The government's attitude is not encouraging, and Parliament should ask a few questions.

It is telling that a standoff between the judiciary and the executive should play out in open court, with the Chief Justice of India presiding, days before Independence Day. “Don’t try to bring this institution to a grinding halt... That’s not the right thing to do,” CJI T.S. Thakur stated in despair on Friday. Trouble has been brewing for some time. While the government has made shallow promises, it has done little to fill judicial vacancies, and lakhs of cases are piling up in the high courts and the Supreme Court (to say nothing of the lower courts).

As the CJI said, high courts are functioning at 40 per cent of their sanctioned strength, and people are having to spend years in jail without trial for want of judges. In dealing with a PIL by a retired Army officer, a three-judge bench headed by the CJI bluntly told attorney-general Mukul Rohatgi that the names of 75 judges for posting to various high courts had been sent to the government in February, March and April but the government had not moved. “Where is the file stuck?” the CJI asked.
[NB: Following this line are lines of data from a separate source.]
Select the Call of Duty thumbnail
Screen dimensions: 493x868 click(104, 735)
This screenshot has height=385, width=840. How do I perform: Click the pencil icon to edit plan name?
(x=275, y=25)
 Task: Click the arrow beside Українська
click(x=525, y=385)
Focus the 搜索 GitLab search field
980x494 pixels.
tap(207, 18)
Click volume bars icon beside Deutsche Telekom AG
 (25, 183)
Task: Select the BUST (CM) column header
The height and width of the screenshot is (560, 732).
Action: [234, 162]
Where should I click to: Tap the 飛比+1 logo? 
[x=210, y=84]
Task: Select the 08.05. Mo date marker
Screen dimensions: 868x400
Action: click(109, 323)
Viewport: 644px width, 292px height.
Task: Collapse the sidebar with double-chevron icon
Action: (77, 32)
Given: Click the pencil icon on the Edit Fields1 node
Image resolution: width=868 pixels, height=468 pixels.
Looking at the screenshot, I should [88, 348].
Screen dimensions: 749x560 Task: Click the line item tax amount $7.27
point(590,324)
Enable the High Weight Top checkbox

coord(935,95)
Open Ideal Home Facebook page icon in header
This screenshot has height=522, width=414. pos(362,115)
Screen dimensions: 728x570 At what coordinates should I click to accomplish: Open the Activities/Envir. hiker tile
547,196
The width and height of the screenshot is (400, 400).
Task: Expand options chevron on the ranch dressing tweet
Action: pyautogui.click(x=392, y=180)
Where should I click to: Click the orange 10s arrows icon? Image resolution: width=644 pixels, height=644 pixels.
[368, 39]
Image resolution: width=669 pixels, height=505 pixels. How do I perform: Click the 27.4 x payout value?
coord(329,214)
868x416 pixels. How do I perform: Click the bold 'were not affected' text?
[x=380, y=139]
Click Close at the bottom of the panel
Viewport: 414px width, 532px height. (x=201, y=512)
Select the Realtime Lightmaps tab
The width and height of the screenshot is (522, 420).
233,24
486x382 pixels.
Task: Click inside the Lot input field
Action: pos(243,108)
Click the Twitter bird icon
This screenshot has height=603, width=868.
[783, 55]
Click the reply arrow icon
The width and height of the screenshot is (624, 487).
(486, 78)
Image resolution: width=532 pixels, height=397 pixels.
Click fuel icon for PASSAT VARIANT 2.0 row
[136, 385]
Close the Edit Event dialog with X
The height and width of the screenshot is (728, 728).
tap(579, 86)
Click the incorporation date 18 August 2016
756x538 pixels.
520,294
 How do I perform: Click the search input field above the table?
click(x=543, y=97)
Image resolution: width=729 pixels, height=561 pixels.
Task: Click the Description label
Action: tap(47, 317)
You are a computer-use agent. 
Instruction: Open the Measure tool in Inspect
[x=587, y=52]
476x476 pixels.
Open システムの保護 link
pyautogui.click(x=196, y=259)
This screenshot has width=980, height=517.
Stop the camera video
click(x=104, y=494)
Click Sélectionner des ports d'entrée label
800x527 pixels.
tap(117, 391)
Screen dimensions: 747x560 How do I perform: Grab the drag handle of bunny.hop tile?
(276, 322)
Justice Thakur said if there were any adverse reports against a judge, the government should let the Collegium headed by him know. The government is silent. The court said it is hesitating at this stage to “intervene judicially”, and the A-G pleaded with the CJI not to issue notice to the government. The CJI asked the government not to stonewall transfers and postings at the high court-level merely because the memorandum of procedure was still being worked on.

With Prime Minister Narendra Modi in the audience at the conference of high court and Supreme Court judges in Delhi last April, the CJI wept as he pleaded for speedy filling up of judicial vacancies. Not doing so impacts democracy, he noted. Mr Modi chose to intervene and haughtily asked judges to cut their vacation time and work harder, drawing an unprecedented response from Mr Thakur, who observed that members of the higher judiciary wrote judgments when out on vacation with their families.

Clearly, the file hasn’t moved since April. There is another important instance of insult to the judiciary. In April 2015, Mr Rohatgi sought to upbraid then CJI H.L. Dattu for not helping give effect to the implementation of the National Judicial Appointments Commission Act and had the temerity to suggest that the CJI was “triggering an avoidable constitutional stalemate”. The government’s attitude is not encouraging, and Parliament should ask a few questions.